Weight vector interpretation

Weight vector W = [0.45 0.89]

b = -2.8

0.5 0.3

2.5 4.5

0 1 2 3 4 5

voxel 2

H: Hyperplane

0.45 0.89

Weight vector

weight (or discrimination) image !

how important each voxel is

for which class “it votes” (mean centred data & b=0)

Example of masks

Linear machine

Weight map

Feature selection

• 1 sample image

1 predicted value

• use ALL the voxels

NO thresholding of weight allowed!

Feature selection:

• a priori mask

• a priori ‘filtering’

• recursive feature elimination/addition

nested cross-validation

(MUST be independent from test data!)

Overview

• Introduction

–Machine learning

fMRI designs

Level of inference

•within subject ≈ FFX with SPM

‘decode’ subject’s brain state

•between subjects ≈ RFX with SPM

‘classify’ groups, or

regress subjects’ parameter

Between subjects

Design

•2 groups: group A vs. group B

•1 group: 2 conditions per subject

Extract 1 (or 2) summary image(s) per

subject, and classify

Leave-one-out (LOO) cross-validation:

•Leave one subject out (LOSO)

•Leave one subject per group out (LOSGO)

Note: this works for any type of image…

Within subject

Design:

• Block or event-related design

• Accounting for haemodynamic function

Use single scans

Data Matrix =

C1 C1 C1 BL BL BL C2 C2 C2 BL BL BL

voxels

Single volumes

Within subject

Design:

Within subject

Design:

Averaging/deconvolution

Data Matrix =

C1 C1 C1 BL BL BL C2 C2 C2 BL BL BL

voxels

Mean of volumes or betas

How to? • Average scans over

blocks/events • Parameter estimate from

the GLM with 1 regressor per block/event

Within subject

Design:

Leave-one-out (LOO) cross-validation:

• Leave one session/run out

• Leave one block/event out

(danger of dependent data!!!)

Overview

• Introduction

–Machine learning

Multiclass problem

ECOC SVM codewords

C1-C2 C1-C3 C2-C3 L

C1 1 1 0 3

C2 -1 0 1 2

C3 0 -1 -1 1

Example -1 -1 -1 C3

Binary machine & one-vs.-one

Binary machine & one-vs.-others

Multiclass machine

“Error-Correcting Output Coding”

(ECOC) approach

Overview

• Introduction

–Machine learning

Conclusions

Key points:

• More sensitivity (~like omnibus test with SPM)

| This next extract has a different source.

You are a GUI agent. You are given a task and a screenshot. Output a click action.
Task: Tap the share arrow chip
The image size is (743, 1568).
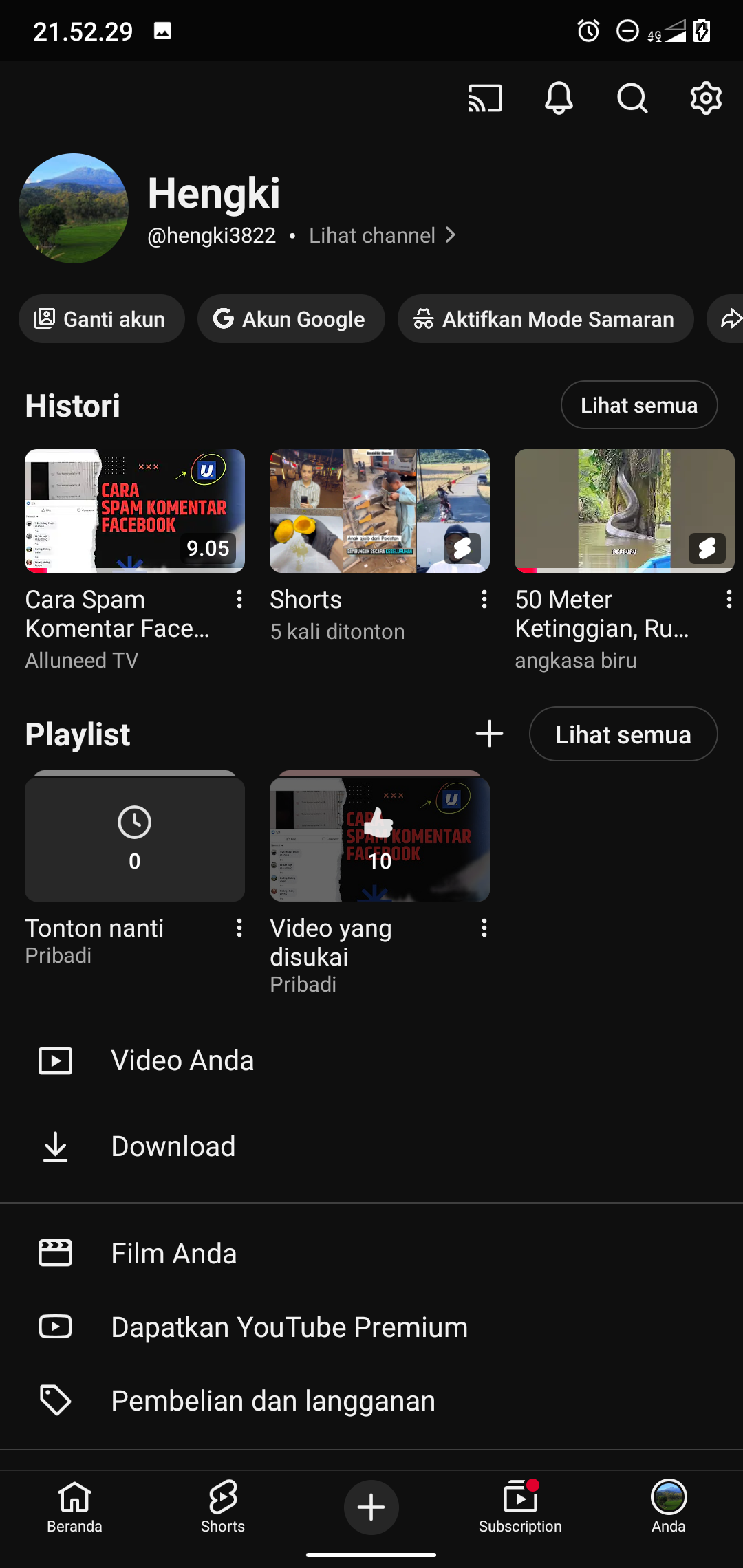click(x=729, y=319)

• NO local (voxel/blob) inference

CANNOT report coordinates nor

thresholded weight map

• Require cross-validation (split in train/test sets)

report accuracy/PPV (or MSE)

• MUST assess significance of accuracy

permutation approach

PRoNTo

“Pattern Recognition for Neuroimaging Toolbox”, aka. PRoNTo :

http://www.mlnl.cs.ucl.ac.uk/pronto/

with references, manual, demo data, course, etc.

Paper: http://dx.doi.org/10.1007/s12021-013-9178-1

Thank you for your attention!

Any question?

Thanks to the PRoNTo Team for the borrowed slides.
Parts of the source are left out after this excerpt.